SELECT  cust_name_s, COALESCE(cust_alias_s, 'undefined') alias_status FROM customer  cust_name_s alias_status -----------------------------  --------------- WILE SEAL CORP. MNGA71396 MAGNETICS USA INC. MNGA71398  MAGNETOMETRIC DEVICES INC. MNGA71400 FAIR PARK GARDENS undefined INTEREX USA  undefined

The result of this query in DB2 UDB and the SQL Server is identical to that shown previously for Oracle 9i.

Oracle 9i also has a more evolved NVL2 function, which differs in action from the regular NVL function. It allows for more than one substitution based on whether the expression is NULL or not. If, for instance, you wish to check what customers were assigned aliases and which were not, this query would do the job:

SELECT  cust_name_s, NVL2(cust_alias_s, 'alias assigned', 'not assigned' ) alias_status  FROM customer; cust_name_s alias_status --------------------- -----------------  WILE SEAL CORP. alias assigned MAGNETICS USA INC. alias assigned MAGNETOMETRIC  DEVICES INC. alias assigned FAIR PARK GARDENS not assigned INTEREX USA not  assigned

In the above query, if the customer alias column contains NULL then 'not assigned' will be included in the final resultset, otherwise 'alias assigned' will be included.

The arguments for expression2 and expression3 can be of any data type except LONG, the expression1 can be of any data type.

Note

All three RDBMS have a number of functions that are not covered in this chapter. This refers to Oracle 9i cursor, analytical, and object reference functions; IBM DB2 UDB table functions and expressions; as well as Microsoft SQL Server 2000 system functions, text and image functions, rowset functions, and so on. These functions represent vendor-specific extensions and are rarely used; they also require advanced understanding of a particular RDBMS structure. Most of these are mentioned in Appendix G.

Conversion Pitfalls

For every function that substitutes one value for another, it is important to specify data of compatible data types: the substitute value must match that of the column. For example, if instead of 'undefined' we put a number 0, the MS SQL Server and IBM DB2 UDB databases would generate an error complaining about inability to convert VARCHAR into INTEGER.

Oracle would implicitly convert NUMBER into VARCHAR2, but not vice versa. The following query demonstrates this distinctive Oracle' behavior:

SELECT '4'||5 concat_value, '4'+ 5 sum_value FROM dual; concat_value sum_value ---------------- ----------- 45 @SB code:9

Based on the operator's function, Oracle implicitly converted the literal 4 (a character, defined by single quotes) into the NUMBER data type for the SUM_VALUES (operator +), and for the CONCAT_VALUE (operator ||). The number 5 was converted into a string.

User-Defined Functions

User-defined functions extend the built-in functionality provided with RDBMS products. They are not a part of the SQL standard, and as such are out of the scope of this book. The syntax for creating a function within RDBMS (the CREATE FUNCTION) is similar across all three vendors; it is created just as any other RDBMS object.

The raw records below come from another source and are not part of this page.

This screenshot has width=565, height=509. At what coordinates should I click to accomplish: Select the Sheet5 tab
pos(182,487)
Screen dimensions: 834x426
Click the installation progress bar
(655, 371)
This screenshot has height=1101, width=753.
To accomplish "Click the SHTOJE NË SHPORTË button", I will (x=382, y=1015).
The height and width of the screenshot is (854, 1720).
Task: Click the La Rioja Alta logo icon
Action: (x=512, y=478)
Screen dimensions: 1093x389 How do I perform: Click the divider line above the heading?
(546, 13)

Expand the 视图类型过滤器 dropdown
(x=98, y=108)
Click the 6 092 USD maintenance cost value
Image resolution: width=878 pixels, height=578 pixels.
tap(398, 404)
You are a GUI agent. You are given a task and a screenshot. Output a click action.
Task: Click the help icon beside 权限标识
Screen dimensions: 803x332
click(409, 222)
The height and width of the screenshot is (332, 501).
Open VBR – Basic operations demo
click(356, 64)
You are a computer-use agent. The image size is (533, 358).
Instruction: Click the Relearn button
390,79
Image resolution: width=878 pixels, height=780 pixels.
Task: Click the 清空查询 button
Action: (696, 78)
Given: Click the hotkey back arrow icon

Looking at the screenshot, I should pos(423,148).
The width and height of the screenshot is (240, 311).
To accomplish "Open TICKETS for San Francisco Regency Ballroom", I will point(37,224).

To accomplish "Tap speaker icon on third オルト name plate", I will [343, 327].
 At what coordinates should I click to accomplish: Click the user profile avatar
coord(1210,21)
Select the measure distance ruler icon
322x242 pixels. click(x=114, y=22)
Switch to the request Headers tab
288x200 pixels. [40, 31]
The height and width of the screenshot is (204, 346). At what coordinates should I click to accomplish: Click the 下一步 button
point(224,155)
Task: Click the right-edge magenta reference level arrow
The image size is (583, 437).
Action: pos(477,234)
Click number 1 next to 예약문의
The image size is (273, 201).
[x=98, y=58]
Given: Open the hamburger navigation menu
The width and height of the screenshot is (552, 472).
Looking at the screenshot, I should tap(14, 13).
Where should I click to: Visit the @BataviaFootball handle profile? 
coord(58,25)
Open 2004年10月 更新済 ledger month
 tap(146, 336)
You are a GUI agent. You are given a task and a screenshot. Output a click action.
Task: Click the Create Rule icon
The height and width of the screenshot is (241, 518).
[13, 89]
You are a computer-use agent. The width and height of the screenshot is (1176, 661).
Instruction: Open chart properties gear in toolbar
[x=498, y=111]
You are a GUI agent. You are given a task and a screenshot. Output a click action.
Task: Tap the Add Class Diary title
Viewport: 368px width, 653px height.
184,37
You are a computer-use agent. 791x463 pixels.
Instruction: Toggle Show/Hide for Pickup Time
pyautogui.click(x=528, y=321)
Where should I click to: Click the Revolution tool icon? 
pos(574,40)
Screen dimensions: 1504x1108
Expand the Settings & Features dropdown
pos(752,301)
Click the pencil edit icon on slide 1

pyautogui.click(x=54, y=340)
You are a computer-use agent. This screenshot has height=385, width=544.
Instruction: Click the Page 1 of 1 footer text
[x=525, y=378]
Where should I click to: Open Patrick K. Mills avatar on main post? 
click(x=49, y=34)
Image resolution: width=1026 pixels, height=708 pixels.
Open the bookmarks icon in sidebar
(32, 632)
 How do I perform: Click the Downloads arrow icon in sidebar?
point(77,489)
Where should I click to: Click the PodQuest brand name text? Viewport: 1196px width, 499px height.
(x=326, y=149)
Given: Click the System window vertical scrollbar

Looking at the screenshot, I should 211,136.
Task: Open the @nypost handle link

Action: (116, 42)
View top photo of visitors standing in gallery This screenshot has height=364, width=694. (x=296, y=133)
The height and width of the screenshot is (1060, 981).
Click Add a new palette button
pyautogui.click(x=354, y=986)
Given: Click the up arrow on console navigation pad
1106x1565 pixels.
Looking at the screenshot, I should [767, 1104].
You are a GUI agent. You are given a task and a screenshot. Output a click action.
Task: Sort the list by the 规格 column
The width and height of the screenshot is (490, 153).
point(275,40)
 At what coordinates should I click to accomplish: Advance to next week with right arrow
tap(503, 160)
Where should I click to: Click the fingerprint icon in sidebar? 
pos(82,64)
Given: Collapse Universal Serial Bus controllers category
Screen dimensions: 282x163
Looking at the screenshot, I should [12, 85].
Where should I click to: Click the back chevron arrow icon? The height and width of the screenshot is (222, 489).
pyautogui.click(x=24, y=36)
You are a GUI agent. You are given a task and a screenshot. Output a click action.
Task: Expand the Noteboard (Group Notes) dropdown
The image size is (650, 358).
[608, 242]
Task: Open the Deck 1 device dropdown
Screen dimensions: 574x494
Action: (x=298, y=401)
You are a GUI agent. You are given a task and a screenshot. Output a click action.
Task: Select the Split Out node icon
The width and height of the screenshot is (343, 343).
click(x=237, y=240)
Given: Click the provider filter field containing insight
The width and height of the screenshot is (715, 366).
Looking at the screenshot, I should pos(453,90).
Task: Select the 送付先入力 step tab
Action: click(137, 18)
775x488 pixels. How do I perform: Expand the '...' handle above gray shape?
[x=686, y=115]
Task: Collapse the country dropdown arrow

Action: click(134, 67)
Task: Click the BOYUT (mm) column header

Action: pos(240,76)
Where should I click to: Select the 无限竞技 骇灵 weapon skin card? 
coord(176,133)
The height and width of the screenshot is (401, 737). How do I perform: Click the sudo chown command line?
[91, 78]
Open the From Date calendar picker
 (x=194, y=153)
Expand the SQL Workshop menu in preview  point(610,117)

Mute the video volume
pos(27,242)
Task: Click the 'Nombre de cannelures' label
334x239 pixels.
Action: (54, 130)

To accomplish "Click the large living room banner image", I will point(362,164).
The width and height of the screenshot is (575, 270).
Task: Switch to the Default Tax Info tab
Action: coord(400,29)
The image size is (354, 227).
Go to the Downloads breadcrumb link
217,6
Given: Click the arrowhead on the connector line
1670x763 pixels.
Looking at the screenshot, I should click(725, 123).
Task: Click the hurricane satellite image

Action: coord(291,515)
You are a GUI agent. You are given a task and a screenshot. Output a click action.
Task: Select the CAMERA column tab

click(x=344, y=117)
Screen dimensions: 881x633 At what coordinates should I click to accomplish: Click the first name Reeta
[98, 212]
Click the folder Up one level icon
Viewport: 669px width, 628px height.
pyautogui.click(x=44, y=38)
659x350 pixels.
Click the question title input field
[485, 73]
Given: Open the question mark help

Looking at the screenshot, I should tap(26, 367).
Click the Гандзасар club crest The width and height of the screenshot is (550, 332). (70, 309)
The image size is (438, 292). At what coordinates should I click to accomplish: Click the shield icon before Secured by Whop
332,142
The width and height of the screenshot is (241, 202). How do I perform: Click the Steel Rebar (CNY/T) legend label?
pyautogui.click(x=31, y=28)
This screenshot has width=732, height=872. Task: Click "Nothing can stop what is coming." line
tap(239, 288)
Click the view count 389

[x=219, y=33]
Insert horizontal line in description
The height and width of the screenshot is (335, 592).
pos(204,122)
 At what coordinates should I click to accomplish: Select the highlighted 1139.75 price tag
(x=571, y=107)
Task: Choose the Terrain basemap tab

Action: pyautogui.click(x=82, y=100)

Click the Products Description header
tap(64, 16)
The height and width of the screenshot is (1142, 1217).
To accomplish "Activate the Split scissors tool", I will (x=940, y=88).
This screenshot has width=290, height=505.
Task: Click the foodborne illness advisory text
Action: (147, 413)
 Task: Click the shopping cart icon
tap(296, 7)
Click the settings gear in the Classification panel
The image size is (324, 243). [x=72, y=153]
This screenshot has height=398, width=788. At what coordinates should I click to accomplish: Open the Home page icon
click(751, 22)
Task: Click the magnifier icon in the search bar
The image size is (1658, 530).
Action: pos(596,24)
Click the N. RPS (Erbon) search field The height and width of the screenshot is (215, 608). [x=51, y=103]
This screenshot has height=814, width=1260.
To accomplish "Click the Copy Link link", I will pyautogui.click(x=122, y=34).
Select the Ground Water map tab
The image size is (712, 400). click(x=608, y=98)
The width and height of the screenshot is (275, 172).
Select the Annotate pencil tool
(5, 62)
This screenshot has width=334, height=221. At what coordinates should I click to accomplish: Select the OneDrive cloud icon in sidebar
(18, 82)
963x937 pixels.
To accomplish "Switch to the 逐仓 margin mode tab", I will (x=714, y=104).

Although not every vendor provides an ability to add custom functions, all "big three" RDBMS vendors provide this capability with their RDBMS, thus enabling code reuse (the same functions could be called by many users/programs).

The user-defined functions are usually implemented in a procedural language, which includes Java and PL/SQL for Oracle, Transact-SQL and C (for extended stored procedures) for the Microsoft SQL Server 2000, and Java and IBM SQL for IBM DB2 UDB 8.1. The syntax vastly differs among these RDBMS.

In addition to the functions created and maintained within RDBMS, all three vendors provide scripts and executables capabilities for calling external objects maintained by the operating system. The mechanisms for invoking external programs are different, but the principle is the same — provide an ability to communicate with outside OS, without restrictions imposed by RDBMS framework. Such programs could be written in any language supported by OS.

The MS SQL Server 2000 also has the ability to invoke and execute OLE (ActiveX) objects within SQL code inside stored procedures via a special set of system-stored procedures.